Wiedeturmweg (Frankenwald)


Erstellt von: tomtom
Streckenlänge: 16 km
Gehzeit o. Pause: 3 Std. 57 Min.
Höhenmeter ca. ↑388m  ↓388m
Wiedeturmweg Issigau (Frankenwald)

Eine aussichtsreiche Tour im Frankenwald startet in Naila, genauer im Ortsteil Einsiedel am Parkplatz. Von hier wandert man entgegen des Uhrzeigersinns los über Saarhaus und Heinrichsdorf nach Issigau. Wir laufen quer durch Issigau zum ehemaligen Schulhaus am Dorfende und dann auf einem Feldweg mit schönen Weitblicken aufwärts zum Waldrand.

Von Issigau leitet der Wiedeturmweg hinauf auf den Wolfstein (549m). Hier wurde 1903 der Wiedeturm errichtet, ein knapp 19m hoher Aussichtsturm.

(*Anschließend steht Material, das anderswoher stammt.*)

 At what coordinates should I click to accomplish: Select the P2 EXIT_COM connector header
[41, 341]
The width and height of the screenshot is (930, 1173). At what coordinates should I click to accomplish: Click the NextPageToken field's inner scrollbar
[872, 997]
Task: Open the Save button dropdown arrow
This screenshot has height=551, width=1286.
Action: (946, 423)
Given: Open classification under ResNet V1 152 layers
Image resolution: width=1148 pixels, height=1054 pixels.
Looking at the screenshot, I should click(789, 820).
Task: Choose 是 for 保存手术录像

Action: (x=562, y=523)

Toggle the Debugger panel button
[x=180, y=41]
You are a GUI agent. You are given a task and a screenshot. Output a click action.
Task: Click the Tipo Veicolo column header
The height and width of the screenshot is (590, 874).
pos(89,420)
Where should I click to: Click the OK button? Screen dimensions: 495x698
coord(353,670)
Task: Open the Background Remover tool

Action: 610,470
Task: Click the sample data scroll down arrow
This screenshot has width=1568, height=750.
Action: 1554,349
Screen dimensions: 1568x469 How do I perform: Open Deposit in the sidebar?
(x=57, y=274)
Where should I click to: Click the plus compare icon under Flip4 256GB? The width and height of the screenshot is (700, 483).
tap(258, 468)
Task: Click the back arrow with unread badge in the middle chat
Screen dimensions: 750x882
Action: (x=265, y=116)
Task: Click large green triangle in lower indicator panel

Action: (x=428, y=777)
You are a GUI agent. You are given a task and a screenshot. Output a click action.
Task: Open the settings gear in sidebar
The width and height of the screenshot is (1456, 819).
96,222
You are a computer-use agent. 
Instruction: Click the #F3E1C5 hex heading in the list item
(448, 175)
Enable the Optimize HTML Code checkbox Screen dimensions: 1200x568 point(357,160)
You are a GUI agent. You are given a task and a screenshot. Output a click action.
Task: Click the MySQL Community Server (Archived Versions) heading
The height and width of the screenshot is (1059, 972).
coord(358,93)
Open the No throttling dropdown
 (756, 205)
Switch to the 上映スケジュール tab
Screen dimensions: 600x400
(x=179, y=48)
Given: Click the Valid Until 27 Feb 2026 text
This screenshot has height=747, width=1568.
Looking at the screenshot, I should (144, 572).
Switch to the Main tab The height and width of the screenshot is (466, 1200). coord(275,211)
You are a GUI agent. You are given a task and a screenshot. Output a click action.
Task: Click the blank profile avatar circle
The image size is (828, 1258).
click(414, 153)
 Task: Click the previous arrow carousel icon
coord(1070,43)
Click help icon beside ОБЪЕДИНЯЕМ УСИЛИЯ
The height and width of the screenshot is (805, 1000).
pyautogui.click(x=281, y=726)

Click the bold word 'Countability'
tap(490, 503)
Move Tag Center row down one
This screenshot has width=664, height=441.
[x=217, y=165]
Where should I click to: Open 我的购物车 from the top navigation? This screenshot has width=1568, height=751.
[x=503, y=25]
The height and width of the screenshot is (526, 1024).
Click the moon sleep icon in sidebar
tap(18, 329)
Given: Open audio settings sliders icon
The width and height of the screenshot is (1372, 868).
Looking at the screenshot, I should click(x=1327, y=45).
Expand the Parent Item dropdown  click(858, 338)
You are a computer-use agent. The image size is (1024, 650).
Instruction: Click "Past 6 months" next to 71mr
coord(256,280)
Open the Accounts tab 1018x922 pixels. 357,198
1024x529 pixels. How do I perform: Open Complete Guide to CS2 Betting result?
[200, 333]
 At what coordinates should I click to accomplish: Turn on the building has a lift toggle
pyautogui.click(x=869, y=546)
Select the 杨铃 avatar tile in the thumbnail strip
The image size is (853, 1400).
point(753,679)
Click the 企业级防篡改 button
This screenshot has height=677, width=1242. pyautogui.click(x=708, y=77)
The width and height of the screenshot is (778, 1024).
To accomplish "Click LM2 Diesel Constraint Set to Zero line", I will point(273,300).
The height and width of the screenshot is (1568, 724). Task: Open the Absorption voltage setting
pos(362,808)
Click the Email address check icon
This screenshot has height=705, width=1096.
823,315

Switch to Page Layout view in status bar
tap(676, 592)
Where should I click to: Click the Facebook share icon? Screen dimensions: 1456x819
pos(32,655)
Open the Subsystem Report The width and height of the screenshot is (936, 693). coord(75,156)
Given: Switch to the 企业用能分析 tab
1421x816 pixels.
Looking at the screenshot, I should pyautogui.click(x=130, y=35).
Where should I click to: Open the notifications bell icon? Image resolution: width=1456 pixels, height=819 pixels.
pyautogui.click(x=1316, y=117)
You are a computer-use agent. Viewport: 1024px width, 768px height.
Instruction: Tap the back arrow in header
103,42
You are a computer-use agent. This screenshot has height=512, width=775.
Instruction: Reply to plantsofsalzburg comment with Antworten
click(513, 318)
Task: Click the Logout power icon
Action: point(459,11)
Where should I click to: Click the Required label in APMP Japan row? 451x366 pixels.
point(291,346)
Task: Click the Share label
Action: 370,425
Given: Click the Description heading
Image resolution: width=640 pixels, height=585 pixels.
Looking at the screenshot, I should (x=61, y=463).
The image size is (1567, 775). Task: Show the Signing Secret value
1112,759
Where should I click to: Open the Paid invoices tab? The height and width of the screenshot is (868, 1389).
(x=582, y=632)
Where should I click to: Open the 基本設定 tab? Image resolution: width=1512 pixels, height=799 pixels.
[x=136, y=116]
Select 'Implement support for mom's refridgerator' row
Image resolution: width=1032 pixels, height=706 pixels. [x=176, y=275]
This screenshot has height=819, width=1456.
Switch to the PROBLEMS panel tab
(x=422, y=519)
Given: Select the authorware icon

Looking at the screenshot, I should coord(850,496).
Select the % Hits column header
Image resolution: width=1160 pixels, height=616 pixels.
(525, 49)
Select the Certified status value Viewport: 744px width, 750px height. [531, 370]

Der Wiedeturm wurde aus Natursteinen errichtet. Nach dem Aufstieg über 75 Stufen bietet sich dem Betrachter ein herrlicher Überblick über das Höllental, hinüber zur Burgruine Lichtenberg sowie über das Saaletal und Blankenberg weit hinein in den Thüringer Wald.

Der Wiedeturm steht nur wenige hundert Meter vom Treffpunkt dreier großer Fernwanderwege entfernt: Rennsteig, Frankenweg und Fränkischer Gebirgsweg geben sich hier die Hand. Über einen Waldweg wandert man in den kleinen Ort Wolfstein. Von hier geht’s weiter zum Gasthaus zum Hirschsprung und durch den Wald zum Aussichtspunkt König David. Vom König David aus lohnt ein Abstecher zum Hirschsprung, einer Felsspitze hoch über dem Höllental, von der ein hölzerner Hirsch zu springen scheint.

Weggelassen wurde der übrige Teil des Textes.